Ogni tanto, quando siamo seduti uno di fianco all'altra, Maria Luisa fa con me un gesto che mi riempie di grande tenerezza. Allunga la sua mano sopra la mia e mi fa una delicata carezza, talvolta senza motivo apparente, spesso in segno di approvazione o attestazione di conferma in seguito a quel che poteva aver detto l'oratore del momento.
È capitato anche questa mattina e così non ho potuto fare a meno di pensare che forse un po' sto riuscendo a dimostrare di saper amare una donna.
Chi ha letto il libro, dovrebbe ricordare che durante la malattia di Santina desideravo che le fosse risparmiata la vita per poterle dimostrare di essere un marito migliore per altrettanti anni, tredici, quanti era durato fino ad allora il nostro matrimonio.

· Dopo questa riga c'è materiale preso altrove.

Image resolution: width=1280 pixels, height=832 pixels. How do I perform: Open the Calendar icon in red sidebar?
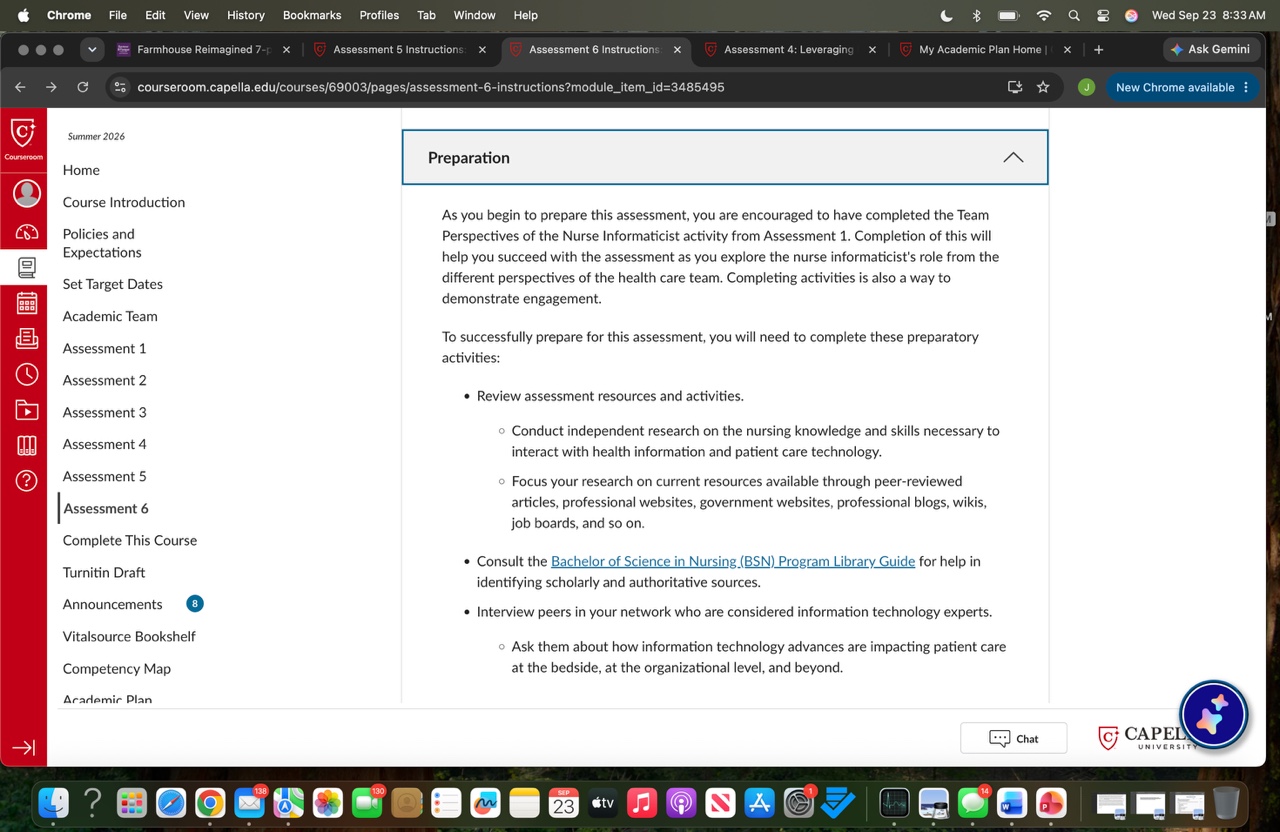(x=26, y=303)
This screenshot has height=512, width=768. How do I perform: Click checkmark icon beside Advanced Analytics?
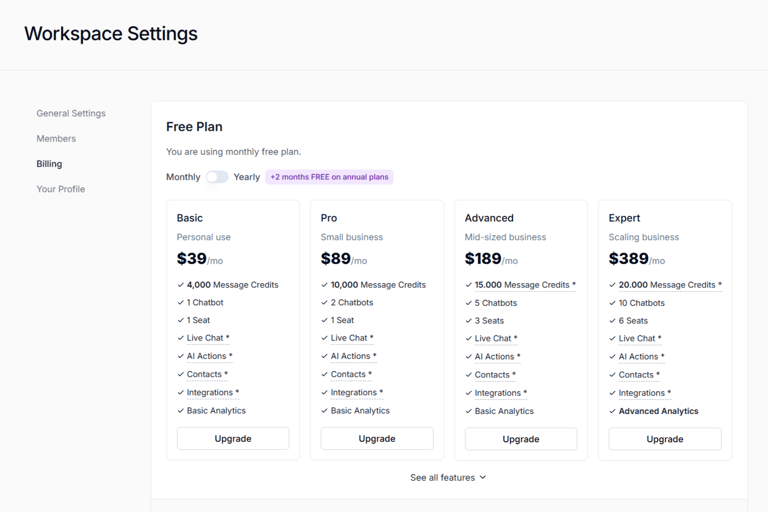[613, 411]
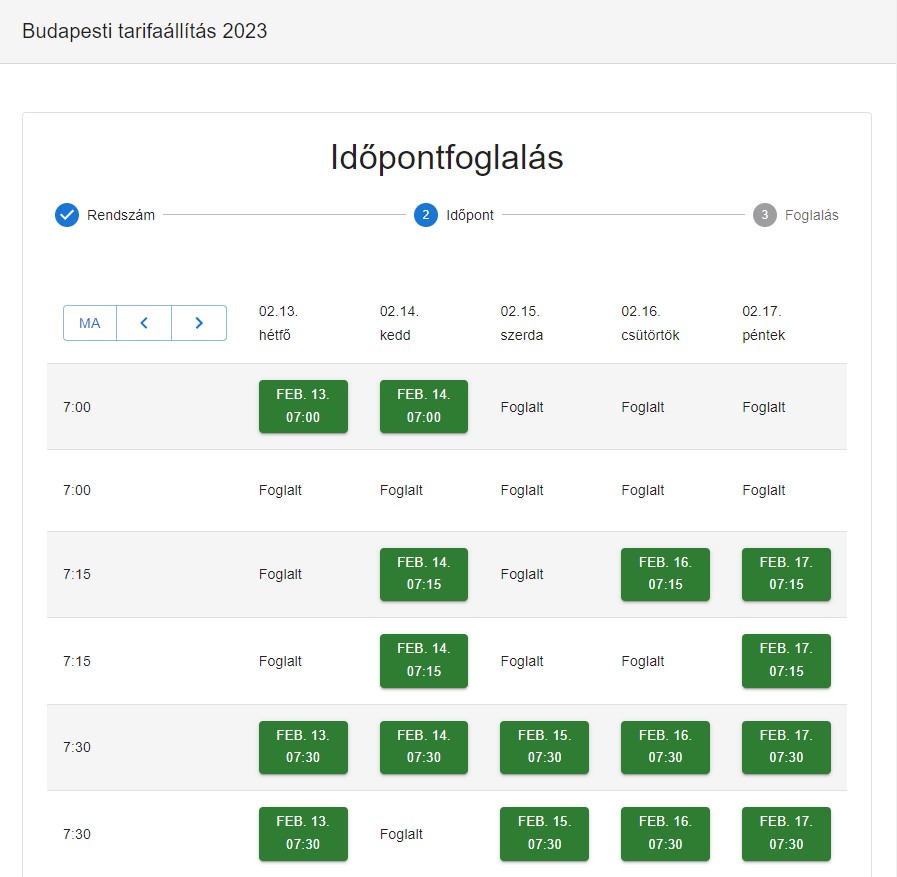897x877 pixels.
Task: Pick Feb. 16. 07:30 in the bottom row
Action: coord(665,833)
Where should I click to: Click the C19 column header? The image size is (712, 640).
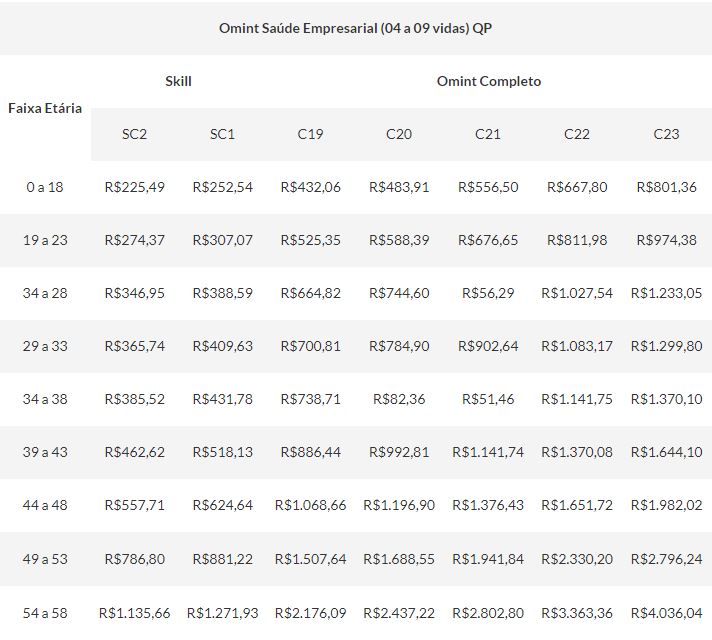[x=310, y=134]
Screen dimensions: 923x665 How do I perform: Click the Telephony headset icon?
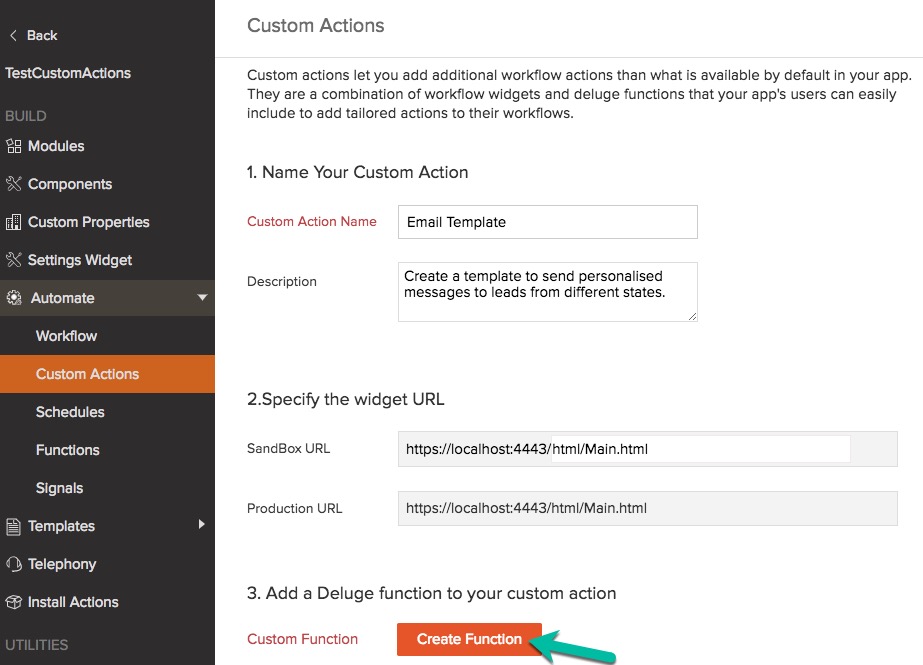[x=13, y=564]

Durante la vedovanza chiesi a Dio, se io la felicità non l'avevo già goduta tutta, di poter incontrare un'altra donna e così dimostrare che, amando questa seconda moglie, sarei davvero stato in grado di fare lo stesso anche con la prima.
E ora che Maria Luisa e io ci apprestiamo a congedare quest'anno in cui gli anniversari del nostro matrimonio sono ormai diciassette, mi domando se l'obiettivo è stato raggiunto, senza per questo ritenere di dover tirare i remi in barca e crogiolarmi sugli allori.